La Retirada, un drame poignant
Avec l’histoire familiale d’Angelita, Denis Lapière aborde nombre d’épisodes dramatiques authentiques. Certes, ce récit n’est pas un documentaire sur la Retirada, cette migration de près d’un demi-million d’Espagnols qui franchissent en 1939 la frontière des Pyrénées, dans de terribles conditions. Mais il s’appuie sur cette catastrophe humanitaire pour installer un récit, une intrigue d’une belle expressivité.
Il raconte les premiers camps où furent parqués les arrivants. Il met en scène le convoi des 927, ce premier transfert de prisonniers partant des baraquements des Alliers, près d’Angoulême, pour le camp de concentration de Mauthausen. C’est la souffrance de ces exilés face à l’impossibilité de pouvoir retourner au pays natal tant que Franco est en vie.
À Montpellier, ce jeudi 18 novembre 1975, Angelita s’est arrêtée pour prendre un verre avec Richard qui travaille, comme elle, chez Alpha-Pharma. Et ce n’est pas la première fois. Elle ressent le désir chez son vis-à-vis. Son quotidien lui pèse, mais ce quotidien va être bien bousculé quand, le lendemain matin, René, son beau-père, lui téléphone. Bouleversé, il l’informe que sa mère est hospitalisée à Barcelone alors qu’elle était censée être en Auvergne avec un groupe d’archéologues.
Elle part immédiatement par le train avec René. C’est pour tenter de comprendre qu’elle raconte comment, fillette de huit ans, elle est arrivée en France. Ses parents fuyaient les bombardements de Barcelone par les troupes de Franco. C’est le début en voiture, puis à pied pour passer au Perthus. Les gendarmes, à la frontière, séparent les femmes des hommes et Angelita dit au revoir à son père. C’est l’arrivée, avec sa mère au camp d’Argelès, dans le dénuement le plus total.
Mais, ce n’est qu’en mai 1946 qu’une lettre les informe de la mort du mari et du père au camp de Mauthausen, en Allemagne. Angelita toutefois n’est pas au bout de ses surprises car…
Le scénariste, à l’instar de ses autres récits, part de l’intime pour brosser une vision historique. Cependant, il installe une intrigue avec des secrets entretenus pendant des années pour ne pas désorganiser une situation qui, en apparence, a trouvé un équilibre. Il convie cette jeune femme à une quête de vérité quelque trente ans plus tard.
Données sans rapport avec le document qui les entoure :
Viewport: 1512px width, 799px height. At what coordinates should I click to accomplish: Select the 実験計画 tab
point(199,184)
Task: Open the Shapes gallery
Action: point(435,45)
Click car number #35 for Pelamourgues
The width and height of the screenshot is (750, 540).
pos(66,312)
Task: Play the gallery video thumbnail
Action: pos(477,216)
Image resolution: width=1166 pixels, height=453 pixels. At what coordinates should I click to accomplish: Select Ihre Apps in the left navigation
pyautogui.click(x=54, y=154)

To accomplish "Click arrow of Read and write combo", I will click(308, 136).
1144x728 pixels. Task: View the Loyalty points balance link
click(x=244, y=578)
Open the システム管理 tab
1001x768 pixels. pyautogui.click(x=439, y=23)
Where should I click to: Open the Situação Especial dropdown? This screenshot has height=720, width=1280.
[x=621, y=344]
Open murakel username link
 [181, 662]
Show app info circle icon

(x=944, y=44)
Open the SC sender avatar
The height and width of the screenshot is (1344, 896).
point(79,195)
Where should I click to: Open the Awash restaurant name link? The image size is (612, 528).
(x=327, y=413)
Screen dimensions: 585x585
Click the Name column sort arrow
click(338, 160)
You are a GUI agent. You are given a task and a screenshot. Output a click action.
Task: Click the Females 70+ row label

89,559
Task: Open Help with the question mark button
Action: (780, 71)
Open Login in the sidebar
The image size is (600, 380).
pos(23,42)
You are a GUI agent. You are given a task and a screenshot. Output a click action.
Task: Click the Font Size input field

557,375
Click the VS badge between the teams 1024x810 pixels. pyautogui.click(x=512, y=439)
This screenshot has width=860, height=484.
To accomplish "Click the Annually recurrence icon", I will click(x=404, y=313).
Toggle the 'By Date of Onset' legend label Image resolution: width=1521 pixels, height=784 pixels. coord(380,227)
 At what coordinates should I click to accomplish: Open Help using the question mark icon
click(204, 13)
Eduard Torrents assure un dessin dynamique rendant palpable toutes les émotions qui traversent le récit, que ce soient celles d’Angelita quand elle était fillette, puis plus tard, quand femme elle part à la recherche d’une vérité. Il donne les traits essentiels, s’attachant à camper au plus près une réalité. Il était très concerné par ces événements car un de ses oncles était parmi ces populations déplacées. La mise en couleurs est due au talent de Marie Froidebise qui rend les ambiances délétères avec tact et réalisme.
Cette intégrale regroupe les deux tomes parus en 2013, enrichi d’un cahier historique réuni par Christelle Pissavy-Yvernault, détaillant nombre des événements du récit. La réédition est une belle initiative pour rappeler ces souffrances bien oubliées d’une population contraintes à l’exil. Figueras, par exemple, n’était plus qu’un champ de ruines.
Le convoi raconte un drame historique et humain vu par les yeux d’une fillette de réfugiés espagnols, un récit poignant qui n’est que trop d’actualité.
serge perraud
Denis Lapière (scénario), Eduard Torrents (dessin) & Marie Froidebise (couleurs), Le convoi, Dupuis, Label “Aire Libre”, mars 2024, 136 p. — 27,95 €.